Mas quando as comitivas vão embora, permanece uma pergunta que atravessa décadas: por que a principal rodovia do Estado continua enfrentando os mesmos problemas, apesar das sucessivas promessas e investimentos?
Para quem vive entre Rio Branco e Cruzeiro do Sul, a BR-364 é muito mais que uma estrada. É por ela que circulam alimentos, medicamentos, combustíveis, mercadorias e pessoas. Quando a rodovia funciona, o Acre avança. Quando ela falha, o Estado inteiro sente os impactos.
A recente visita de um ministro do governo federal reacendeu um debate antigo: o Acre precisa de mais visitas políticas ou de soluções definitivas?
A presença de autoridades demonstra que Brasília reconhece a importância estratégica da rodovia para a integração regional e o desenvolvimento econômico. No entanto, muitos acreanos recebem esses gestos com uma mistura de esperança e desconfiança.
A esperança surge da possibilidade de novos investimentos. A desconfiança vem da memória. Governos mudaram, ministros passaram, recursos foram anunciados, mas os problemas continuam reaparecendo.
Discutir a BR-364 não é apenas falar de asfalto. É discutir desenvolvimento, mobilidade, acesso a serviços e oportunidades para milhares de pessoas.
O desafio nunca foi a falta de consenso político.

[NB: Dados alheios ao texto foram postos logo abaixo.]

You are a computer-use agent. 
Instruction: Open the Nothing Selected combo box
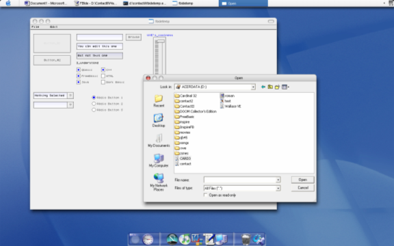(53, 96)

Governo federal, governo estadual, parlamentares e prefeitos concordam sobre a importância da estrada. A dificuldade tem sido transformar esse consenso em resultados duradouros.
Para quem depende diariamente da rodovia, pouco importa quem aparece nas fotografias ou concede entrevistas. O que interessa é saber se a BR-364 estará em condições adequadas nos próximos meses e anos.
A população não trafega por promessas. Ela depende de resultados.
A questão não é se autoridades devem visitar a rodovia. A pergunta que permanece é outra: depois que os holofotes se apagarem, a BR-364 continuará sendo prioridade?
Porque para os acreanos, a eleição passa. A necessidade de uma estrada trafegável permanece.